# START OF Given data

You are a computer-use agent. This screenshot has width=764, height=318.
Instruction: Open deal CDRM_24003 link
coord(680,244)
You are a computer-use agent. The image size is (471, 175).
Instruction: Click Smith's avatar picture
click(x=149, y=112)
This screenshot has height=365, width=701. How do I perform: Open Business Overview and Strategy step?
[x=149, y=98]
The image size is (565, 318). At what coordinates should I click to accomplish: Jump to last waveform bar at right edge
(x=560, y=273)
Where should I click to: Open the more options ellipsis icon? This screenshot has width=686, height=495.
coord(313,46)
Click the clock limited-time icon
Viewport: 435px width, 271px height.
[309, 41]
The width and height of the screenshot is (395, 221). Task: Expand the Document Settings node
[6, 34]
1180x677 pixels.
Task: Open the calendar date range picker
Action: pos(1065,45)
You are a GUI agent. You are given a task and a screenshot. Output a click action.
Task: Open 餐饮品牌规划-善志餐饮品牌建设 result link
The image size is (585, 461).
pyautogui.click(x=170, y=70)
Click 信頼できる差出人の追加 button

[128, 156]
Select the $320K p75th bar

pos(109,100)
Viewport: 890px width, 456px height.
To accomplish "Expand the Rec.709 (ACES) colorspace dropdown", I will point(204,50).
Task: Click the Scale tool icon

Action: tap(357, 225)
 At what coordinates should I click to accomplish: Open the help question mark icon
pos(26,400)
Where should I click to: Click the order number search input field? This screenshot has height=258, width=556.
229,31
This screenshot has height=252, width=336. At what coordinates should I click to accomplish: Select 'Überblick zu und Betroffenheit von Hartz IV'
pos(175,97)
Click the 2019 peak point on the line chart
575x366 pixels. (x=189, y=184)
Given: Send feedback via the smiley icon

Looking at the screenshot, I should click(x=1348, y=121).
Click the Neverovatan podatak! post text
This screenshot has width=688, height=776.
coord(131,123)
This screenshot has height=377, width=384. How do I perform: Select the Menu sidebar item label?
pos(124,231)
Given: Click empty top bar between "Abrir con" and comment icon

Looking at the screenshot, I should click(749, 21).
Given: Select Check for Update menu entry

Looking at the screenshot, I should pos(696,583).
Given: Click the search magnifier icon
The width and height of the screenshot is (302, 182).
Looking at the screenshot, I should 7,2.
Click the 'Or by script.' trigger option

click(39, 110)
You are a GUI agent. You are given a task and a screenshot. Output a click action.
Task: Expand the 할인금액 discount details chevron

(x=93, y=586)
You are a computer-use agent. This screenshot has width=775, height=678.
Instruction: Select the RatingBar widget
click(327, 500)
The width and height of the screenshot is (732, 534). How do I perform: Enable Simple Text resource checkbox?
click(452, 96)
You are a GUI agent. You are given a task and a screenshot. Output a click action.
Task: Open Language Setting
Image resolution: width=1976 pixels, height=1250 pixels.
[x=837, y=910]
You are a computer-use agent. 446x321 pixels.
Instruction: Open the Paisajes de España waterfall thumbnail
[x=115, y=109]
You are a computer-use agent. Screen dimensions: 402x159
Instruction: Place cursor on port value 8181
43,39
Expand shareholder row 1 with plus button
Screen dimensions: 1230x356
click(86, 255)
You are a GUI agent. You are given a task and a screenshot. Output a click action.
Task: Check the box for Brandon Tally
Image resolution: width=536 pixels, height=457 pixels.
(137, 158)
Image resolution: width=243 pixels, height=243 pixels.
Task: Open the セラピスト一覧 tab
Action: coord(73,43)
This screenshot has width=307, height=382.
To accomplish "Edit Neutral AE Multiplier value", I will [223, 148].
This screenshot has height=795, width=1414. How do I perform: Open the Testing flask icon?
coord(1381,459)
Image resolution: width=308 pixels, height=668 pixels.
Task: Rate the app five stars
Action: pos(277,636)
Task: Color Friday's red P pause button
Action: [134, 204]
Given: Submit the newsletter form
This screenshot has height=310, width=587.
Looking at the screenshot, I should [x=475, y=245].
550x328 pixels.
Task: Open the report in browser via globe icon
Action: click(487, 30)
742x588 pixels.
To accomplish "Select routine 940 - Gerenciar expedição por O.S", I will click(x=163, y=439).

# END OF Given data

Task to complete:
Please give every line of the entries above as a numbered list, leaving out the blank lines.

Written answer:
1. You are a computer-use agent. This screenshot has width=764, height=318.
2. Instruction: Open deal CDRM_24003 link
3. coord(680,244)
4. You are a computer-use agent. The image size is (471, 175).
5. Instruction: Click Smith's avatar picture
6. click(x=149, y=112)
7. This screenshot has height=365, width=701. How do I perform: Open Business Overview and Strategy step?
8. [x=149, y=98]
9. The image size is (565, 318). At what coordinates should I click to accomplish: Jump to last waveform bar at right edge
10. (x=560, y=273)
11. Where should I click to: Open the more options ellipsis icon? This screenshot has width=686, height=495.
12. coord(313,46)
13. Click the clock limited-time icon
14. Viewport: 435px width, 271px height.
15. [309, 41]
16. The width and height of the screenshot is (395, 221). Task: Expand the Document Settings node
17. [6, 34]
18. 1180x677 pixels.
19. Task: Open the calendar date range picker
20. Action: pos(1065,45)
21. You are a GUI agent. You are given a task and a screenshot. Output a click action.
22. Task: Open 餐饮品牌规划-善志餐饮品牌建设 result link
23. The image size is (585, 461).
24. pyautogui.click(x=170, y=70)
25. Click 信頼できる差出人の追加 button
26. [128, 156]
27. Select the $320K p75th bar
28. pos(109,100)
29. Viewport: 890px width, 456px height.
30. To accomplish "Expand the Rec.709 (ACES) colorspace dropdown", I will point(204,50).
31. Task: Click the Scale tool icon
32. Action: tap(357, 225)
33.  At what coordinates should I click to accomplish: Open the help question mark icon
34. pos(26,400)
35. Where should I click to: Click the order number search input field? This screenshot has height=258, width=556.
36. 229,31
37. This screenshot has height=252, width=336. At what coordinates should I click to accomplish: Select 'Überblick zu und Betroffenheit von Hartz IV'
38. pos(175,97)
39. Click the 2019 peak point on the line chart
40. 575x366 pixels. (x=189, y=184)
41. Given: Send feedback via the smiley icon
42. Looking at the screenshot, I should click(x=1348, y=121).
43. Click the Neverovatan podatak! post text
44. This screenshot has width=688, height=776.
45. coord(131,123)
46. This screenshot has height=377, width=384. How do I perform: Select the Menu sidebar item label?
47. pos(124,231)
48. Given: Click empty top bar between "Abrir con" and comment icon
49. Looking at the screenshot, I should click(749, 21).
50. Given: Select Check for Update menu entry
51. Looking at the screenshot, I should pos(696,583).
52. Given: Click the search magnifier icon
53. The width and height of the screenshot is (302, 182).
54. Looking at the screenshot, I should 7,2.
55. Click the 'Or by script.' trigger option
56. click(39, 110)
57. You are a GUI agent. You are given a task and a screenshot. Output a click action.
58. Task: Expand the 할인금액 discount details chevron
59. (x=93, y=586)
60. You are a computer-use agent. This screenshot has width=775, height=678.
61. Instruction: Select the RatingBar widget
62. click(327, 500)
63. The width and height of the screenshot is (732, 534). How do I perform: Enable Simple Text resource checkbox?
64. click(452, 96)
65. You are a GUI agent. You are given a task and a screenshot. Output a click action.
66. Task: Open Language Setting
67. Image resolution: width=1976 pixels, height=1250 pixels.
68. [x=837, y=910]
69. You are a computer-use agent. 446x321 pixels.
70. Instruction: Open the Paisajes de España waterfall thumbnail
71. [x=115, y=109]
72. You are a computer-use agent. Screen dimensions: 402x159
73. Instruction: Place cursor on port value 8181
74. 43,39
75. Expand shareholder row 1 with plus button
76. Screen dimensions: 1230x356
77. click(86, 255)
78. You are a GUI agent. You are given a task and a screenshot. Output a click action.
79. Task: Check the box for Brandon Tally
80. Image resolution: width=536 pixels, height=457 pixels.
81. (137, 158)
82. Image resolution: width=243 pixels, height=243 pixels.
83. Task: Open the セラピスト一覧 tab
84. Action: coord(73,43)
85. This screenshot has width=307, height=382.
86. To accomplish "Edit Neutral AE Multiplier value", I will [223, 148].
87. This screenshot has height=795, width=1414. How do I perform: Open the Testing flask icon?
88. coord(1381,459)
89. Image resolution: width=308 pixels, height=668 pixels.
90. Task: Rate the app five stars
91. Action: pos(277,636)
92. Task: Color Friday's red P pause button
93. Action: [134, 204]
94. Given: Submit the newsletter form
95. This screenshot has height=310, width=587.
96. Looking at the screenshot, I should [x=475, y=245].
97. 550x328 pixels.
98. Task: Open the report in browser via globe icon
99. Action: click(487, 30)
100. 742x588 pixels.
101. To accomplish "Select routine 940 - Gerenciar expedição por O.S", I will click(x=163, y=439).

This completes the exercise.